In the second set of experiments, we consider an array of machine learning models with different generalization capacities, including the state-of-the-art LSTM architecture from Requena et al. (2020). This allows us to quantify the best possible prediction performance achieved by DPM and position with respect to existing work. This also measures the effectiveness of our approach as an integration technology as well as an automated feature extractor from raw clickstream datasets. In these experiments, we expect DPM to be competitive, if not superior, to the previous literature.

7.1. Clickstream Datasets

We consider two digital clickstream datasets, namely the e-commerce shopper intent prediction dataset (Requena et al., 2020) for predicting the purchase intent at the end of a browsing session and intruder detection dataset (Kahn et al., 2016) for predicting whether the web session is made by an intruder.

7.1.1. Shopper Intent Prediction Dataset

The dataset contains rich clickstream behavior on online users browsing a popular fashion e-commerce website (Requena et al., 2020). It consists of 203,084 shoppers' click sequences. There are 8,329 sequences with at least one purchase, while 194,755 sequences lead to no purchase. The sequences are composed of symbolized events as shown in Table 2 with length L between the range 5 ≤ L ≤ 155. Sequences leading to purchase are labeled as positive (+1); otherwise, labeled as negative (0), resulting in a binary intent classification problem.

TABLE 2

Table 2. The symbols used to depict clickstream events in e-commerce shopper intent prediction dataset.

7.1.2. Intruder Detection Dataset

The dataset (Kahn et al., 2016) consists of sequences of web pages visited by users. In addition to this, it contains labels denoting whether the web sessions were by genuine users or intruders.
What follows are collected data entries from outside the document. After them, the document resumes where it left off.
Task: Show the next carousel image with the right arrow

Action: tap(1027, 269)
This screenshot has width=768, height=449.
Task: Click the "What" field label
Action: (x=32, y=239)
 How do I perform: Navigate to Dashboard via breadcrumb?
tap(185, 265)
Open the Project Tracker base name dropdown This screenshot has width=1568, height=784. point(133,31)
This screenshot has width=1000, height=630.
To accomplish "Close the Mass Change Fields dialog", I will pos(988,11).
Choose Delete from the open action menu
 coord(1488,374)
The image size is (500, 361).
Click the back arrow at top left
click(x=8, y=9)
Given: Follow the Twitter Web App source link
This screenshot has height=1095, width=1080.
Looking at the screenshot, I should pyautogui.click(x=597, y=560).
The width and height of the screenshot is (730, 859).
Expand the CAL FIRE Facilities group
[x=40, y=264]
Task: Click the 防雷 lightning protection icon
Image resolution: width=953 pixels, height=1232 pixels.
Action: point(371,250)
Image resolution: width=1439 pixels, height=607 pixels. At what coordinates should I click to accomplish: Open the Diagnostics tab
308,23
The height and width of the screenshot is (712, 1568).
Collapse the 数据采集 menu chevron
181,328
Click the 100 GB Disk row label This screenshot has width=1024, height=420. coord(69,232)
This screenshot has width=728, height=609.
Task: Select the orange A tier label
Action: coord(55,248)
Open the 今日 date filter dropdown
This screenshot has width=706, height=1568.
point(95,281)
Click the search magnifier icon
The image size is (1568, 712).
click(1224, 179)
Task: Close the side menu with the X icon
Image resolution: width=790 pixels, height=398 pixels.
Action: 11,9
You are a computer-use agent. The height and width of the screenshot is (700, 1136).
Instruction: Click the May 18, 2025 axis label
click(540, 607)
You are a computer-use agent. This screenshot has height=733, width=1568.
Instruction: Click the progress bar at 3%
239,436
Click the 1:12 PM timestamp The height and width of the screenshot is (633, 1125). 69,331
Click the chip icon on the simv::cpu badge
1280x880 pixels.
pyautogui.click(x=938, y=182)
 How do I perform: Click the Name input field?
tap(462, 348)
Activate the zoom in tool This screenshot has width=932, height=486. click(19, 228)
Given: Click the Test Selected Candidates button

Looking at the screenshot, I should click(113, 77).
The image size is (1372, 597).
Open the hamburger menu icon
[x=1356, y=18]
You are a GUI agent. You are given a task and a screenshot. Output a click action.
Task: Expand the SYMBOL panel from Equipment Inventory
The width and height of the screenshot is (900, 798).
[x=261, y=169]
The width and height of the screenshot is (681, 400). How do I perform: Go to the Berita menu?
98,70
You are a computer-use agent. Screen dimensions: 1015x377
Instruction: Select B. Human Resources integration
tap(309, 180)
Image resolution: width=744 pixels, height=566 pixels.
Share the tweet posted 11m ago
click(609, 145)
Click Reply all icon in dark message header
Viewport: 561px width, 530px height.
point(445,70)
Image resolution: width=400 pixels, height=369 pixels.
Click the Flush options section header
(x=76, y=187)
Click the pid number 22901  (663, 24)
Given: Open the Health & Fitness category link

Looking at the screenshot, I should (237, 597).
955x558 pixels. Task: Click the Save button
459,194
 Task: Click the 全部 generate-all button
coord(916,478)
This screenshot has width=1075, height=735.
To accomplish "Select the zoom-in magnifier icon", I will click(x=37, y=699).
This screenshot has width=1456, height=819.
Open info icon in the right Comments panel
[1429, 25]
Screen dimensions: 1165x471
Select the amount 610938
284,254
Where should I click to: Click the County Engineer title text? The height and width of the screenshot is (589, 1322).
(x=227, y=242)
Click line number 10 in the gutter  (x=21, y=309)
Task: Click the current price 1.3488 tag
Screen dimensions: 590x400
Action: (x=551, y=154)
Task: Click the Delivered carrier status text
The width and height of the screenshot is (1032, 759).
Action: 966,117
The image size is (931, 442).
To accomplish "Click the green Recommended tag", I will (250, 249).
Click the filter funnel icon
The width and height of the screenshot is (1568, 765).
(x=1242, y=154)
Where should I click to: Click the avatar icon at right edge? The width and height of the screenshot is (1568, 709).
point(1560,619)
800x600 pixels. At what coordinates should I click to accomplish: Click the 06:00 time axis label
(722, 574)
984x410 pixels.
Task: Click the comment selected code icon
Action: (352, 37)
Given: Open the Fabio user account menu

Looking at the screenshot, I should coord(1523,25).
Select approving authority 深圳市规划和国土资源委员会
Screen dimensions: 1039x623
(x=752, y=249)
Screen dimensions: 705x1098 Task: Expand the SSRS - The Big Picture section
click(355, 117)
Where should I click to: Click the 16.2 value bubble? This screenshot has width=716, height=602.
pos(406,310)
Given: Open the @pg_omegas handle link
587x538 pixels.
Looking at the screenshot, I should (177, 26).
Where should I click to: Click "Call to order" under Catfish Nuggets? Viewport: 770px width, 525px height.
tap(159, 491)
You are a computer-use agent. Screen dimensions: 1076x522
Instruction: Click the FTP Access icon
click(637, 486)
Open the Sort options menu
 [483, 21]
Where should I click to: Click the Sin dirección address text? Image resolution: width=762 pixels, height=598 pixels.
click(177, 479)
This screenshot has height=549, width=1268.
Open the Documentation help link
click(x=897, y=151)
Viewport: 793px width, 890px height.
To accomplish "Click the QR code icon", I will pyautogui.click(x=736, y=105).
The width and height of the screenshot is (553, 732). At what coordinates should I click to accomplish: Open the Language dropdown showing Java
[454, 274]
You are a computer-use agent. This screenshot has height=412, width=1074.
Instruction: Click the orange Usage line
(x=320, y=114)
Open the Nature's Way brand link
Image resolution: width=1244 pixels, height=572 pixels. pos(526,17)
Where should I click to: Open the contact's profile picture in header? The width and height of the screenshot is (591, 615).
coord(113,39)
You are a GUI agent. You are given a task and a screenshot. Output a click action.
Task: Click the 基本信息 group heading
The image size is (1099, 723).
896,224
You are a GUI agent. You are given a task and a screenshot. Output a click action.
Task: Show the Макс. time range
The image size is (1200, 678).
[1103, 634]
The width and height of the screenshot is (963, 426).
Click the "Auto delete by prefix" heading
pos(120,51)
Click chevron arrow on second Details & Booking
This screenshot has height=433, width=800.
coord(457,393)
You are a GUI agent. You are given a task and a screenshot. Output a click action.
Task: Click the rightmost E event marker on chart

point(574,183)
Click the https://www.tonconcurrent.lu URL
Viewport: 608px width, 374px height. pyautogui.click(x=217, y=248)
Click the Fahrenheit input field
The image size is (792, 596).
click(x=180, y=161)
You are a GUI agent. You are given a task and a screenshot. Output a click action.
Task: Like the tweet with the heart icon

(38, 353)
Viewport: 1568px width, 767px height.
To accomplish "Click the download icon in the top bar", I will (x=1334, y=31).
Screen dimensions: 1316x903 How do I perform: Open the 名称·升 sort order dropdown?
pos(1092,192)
It has 253,561 click sequences of users out of which 250,098 instances have more than 1 click per sequence. 247,804 sequences of genuine users are labeled as positive (+1); the remaining 2,294 sequences are labeled as negative (0), resulting in a binary intrusion classification problem.

7.2. Sequence-To-Pattern Generation

The Step 2 in Algorithm 1 leaves the choice of the data mining approach to extract frequent patterns open. As mentioned earlier, in this step, we utilize the state-of-the-art Seq2Pat (Wang et al., 2022) to find sequential patterns that occur frequently. Seq2Pat takes advantage of the multi-valued decision diagram representation of sequences (Hosseininasab et al., 2019) and offers a declarative modeling language to support constraint reasoning. We developed Seq2Pat in a unique collaboration between academia and industry for large-scale mining operations to meet enterprise requirements and shared it with the community as an open-source library. The library is written in Cython to bring together the efficiency of a low-level C++ backend and the expressiveness of a high-level Python public interface (Behnel et al., 2011). Equipped with Seq2Pat, we next declare our constraint model, C_type(·), to specify patterns of interest.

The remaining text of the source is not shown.